El ímpetu creador que se respira en la Universidad de las Artes (ISA) no proviene precisamente de un salón de clases, sino de las paredes de concreto de la Beca. En ese edificio azul estilo “Girón”, que nada tiene que ver con la emblemática arquitectura del ISA, se hace más arte de lo que me atrevo a reconocer. Sus residentes, enfrentándose a las responsabilidades que su cualidad les exige, han llegado a instaurar un nuevo estilo de vida.
Ser becado no es fácil y ser becado en una universidad cubana, lo es menos. La vida en la residencia estudiantil no es ajena a la situación por la que atraviesa el país. Cuando a tus padres no les alcanza el dinero para ayudarte y el estipendio no cubre ninguna necesidad básica, no queda más opción que trabajar.
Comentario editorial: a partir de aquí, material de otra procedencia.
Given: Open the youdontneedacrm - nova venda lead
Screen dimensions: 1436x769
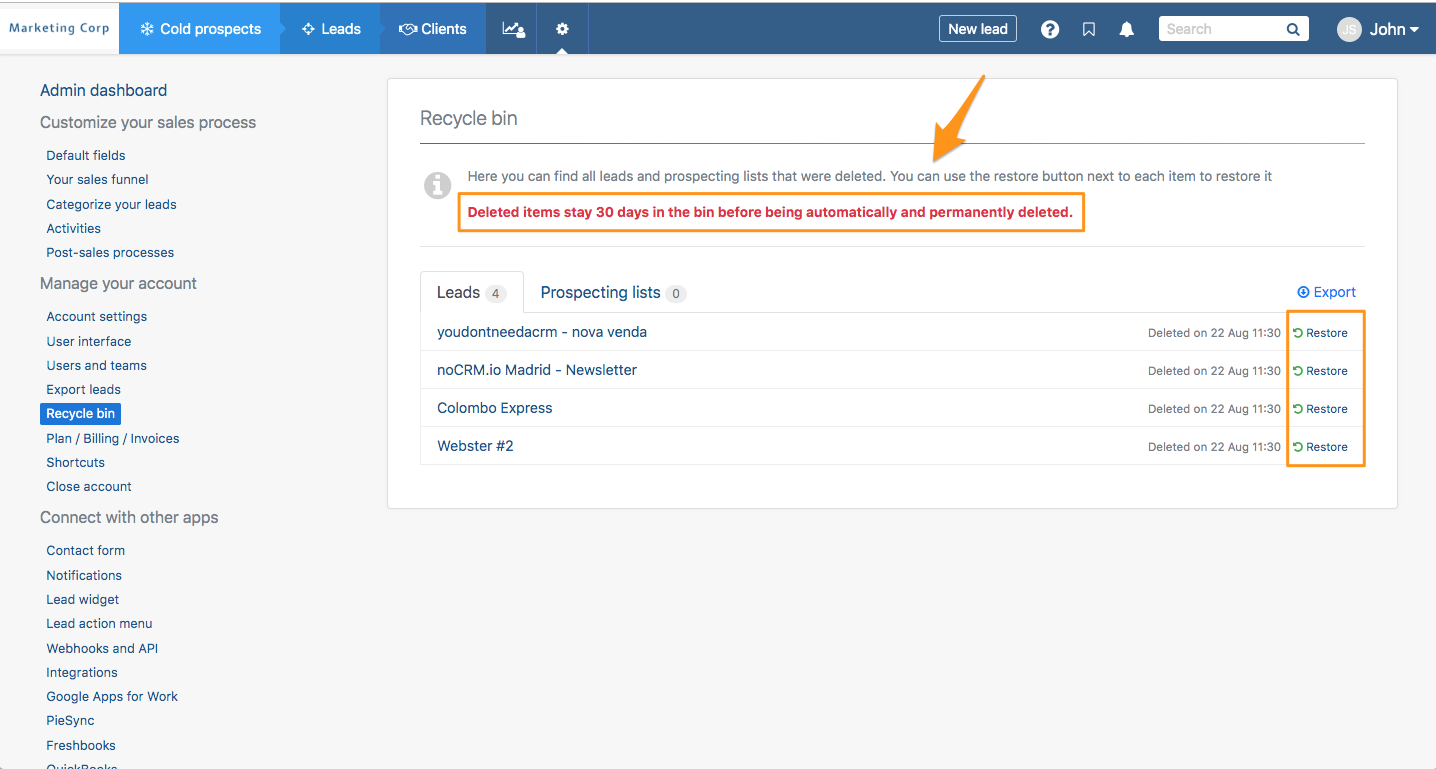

En la Beca conviven pintores por encargo, diseñadores, dulceros, productores musicales, tatuadores, etc. Conocí hasta un muchacho que no solo ha encontrado su propio estilo de arte corporal, sino que ha sabido burlarse de los implacables “apagones” adquiriendo una máquina inalámbrica para tatuar. La necesidad se ratifica como la verdadera madre de la enseñanza. Ese edificio prefabricado, distante del patrimonio nacional que le rodea, es la auténtica Universidad de las Artes.